此时和清音仙官说的太多,也只会引起清音仙官更多的担心而已。
即然那些大能者都没有过多干涉的东西,想来也必然不是表面上看到的那么简单,到底这天地气运是怎么回事,卓君临现在也不好多言。
「姑姑不去?」
「我去做什么?」清音仙官摇了摇头:「都是些会争的头破血流的事情,我可不感兴趣。就算是争到了又能怎么样,不过徒结仇怨而已,还不如躲在这里更清静一些。」
卓君临不由一愣。
连他了万万没有想到,清音仙官竟是看的如些明白?
原来,这个世间,还有清醒之人?
「这世间,终究有些事情是无法独善其身的,也没有多少人能像姑姑一样,可以随性一些。

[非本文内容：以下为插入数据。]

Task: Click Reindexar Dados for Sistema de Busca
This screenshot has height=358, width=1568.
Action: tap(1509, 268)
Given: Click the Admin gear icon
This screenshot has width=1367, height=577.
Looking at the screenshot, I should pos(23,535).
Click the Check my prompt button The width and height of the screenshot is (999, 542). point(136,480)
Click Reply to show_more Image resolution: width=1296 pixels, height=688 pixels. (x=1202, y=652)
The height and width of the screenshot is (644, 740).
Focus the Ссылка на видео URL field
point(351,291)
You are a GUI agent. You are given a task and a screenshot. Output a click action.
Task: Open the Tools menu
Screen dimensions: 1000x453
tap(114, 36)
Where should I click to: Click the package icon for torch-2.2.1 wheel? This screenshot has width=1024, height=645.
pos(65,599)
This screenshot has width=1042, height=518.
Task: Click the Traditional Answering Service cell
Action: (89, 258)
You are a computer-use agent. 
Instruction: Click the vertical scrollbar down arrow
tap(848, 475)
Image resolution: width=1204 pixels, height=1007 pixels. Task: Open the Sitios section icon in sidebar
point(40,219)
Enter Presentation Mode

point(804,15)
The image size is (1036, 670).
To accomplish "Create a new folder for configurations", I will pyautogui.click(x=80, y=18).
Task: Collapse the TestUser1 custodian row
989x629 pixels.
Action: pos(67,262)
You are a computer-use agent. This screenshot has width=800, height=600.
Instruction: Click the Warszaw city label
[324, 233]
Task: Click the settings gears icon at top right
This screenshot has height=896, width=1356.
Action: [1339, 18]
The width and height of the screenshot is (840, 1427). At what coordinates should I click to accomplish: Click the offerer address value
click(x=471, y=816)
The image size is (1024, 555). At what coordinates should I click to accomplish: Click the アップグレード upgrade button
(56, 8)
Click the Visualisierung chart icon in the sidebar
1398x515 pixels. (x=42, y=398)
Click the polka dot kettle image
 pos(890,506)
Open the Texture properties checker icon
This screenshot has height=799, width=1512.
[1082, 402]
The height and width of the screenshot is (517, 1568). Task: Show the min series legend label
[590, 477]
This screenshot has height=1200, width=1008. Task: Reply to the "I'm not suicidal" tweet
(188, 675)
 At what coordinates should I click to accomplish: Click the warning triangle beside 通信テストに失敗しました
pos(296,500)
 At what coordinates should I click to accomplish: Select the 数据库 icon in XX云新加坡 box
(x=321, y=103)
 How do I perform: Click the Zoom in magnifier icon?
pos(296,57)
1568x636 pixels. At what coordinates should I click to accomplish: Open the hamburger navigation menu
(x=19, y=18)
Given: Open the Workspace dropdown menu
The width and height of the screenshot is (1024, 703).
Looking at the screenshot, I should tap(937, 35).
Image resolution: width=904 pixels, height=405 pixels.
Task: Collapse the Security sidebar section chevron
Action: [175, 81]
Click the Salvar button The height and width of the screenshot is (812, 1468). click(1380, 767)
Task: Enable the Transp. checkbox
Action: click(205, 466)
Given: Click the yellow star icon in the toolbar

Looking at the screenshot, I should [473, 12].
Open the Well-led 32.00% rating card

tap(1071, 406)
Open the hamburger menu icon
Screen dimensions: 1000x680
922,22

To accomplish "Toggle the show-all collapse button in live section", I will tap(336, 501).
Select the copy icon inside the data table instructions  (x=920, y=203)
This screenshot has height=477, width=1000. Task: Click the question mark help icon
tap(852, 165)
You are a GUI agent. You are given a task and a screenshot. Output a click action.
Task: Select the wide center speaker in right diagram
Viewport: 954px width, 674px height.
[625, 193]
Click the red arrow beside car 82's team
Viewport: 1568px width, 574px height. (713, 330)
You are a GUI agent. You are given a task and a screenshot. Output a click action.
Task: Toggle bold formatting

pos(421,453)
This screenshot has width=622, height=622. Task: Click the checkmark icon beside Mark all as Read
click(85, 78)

」清音仙官一声长叹:「那些生灵争的头破血流,并非是他们真的不知道这天地气运的可疑之处。只不过有些生灵在争,其他人若是不争的话,就等同于自已要落后别人一步,在将来的路上很有可能会无比被动。」
「这,,,,,,」卓君临脸色不由变了。
原来如此?
那些绝巅强者并非是真的看不透看不明白,只不过是因为天地大势所累,终究身不由已而已。自已若是不争的话,很可能就让别人占据了先机。这样的情况,卓君临自然是能想的明白。而这天地气运的出现,也等同于让无数的生灵卷入其中,再难脱身。
看不看的明白,清不清楚其中的利害关糸已经都不重要。
重要的却是,一但陷入这种利益漩涡之中,再想脱身几乎就已经不太可能。
这种情况之下,那怕是明知道这中间隐含着许多危机,但也根本让人无法独善其身。这就是身为众生的悲哀,始终被天地大势在牵着鼻子走。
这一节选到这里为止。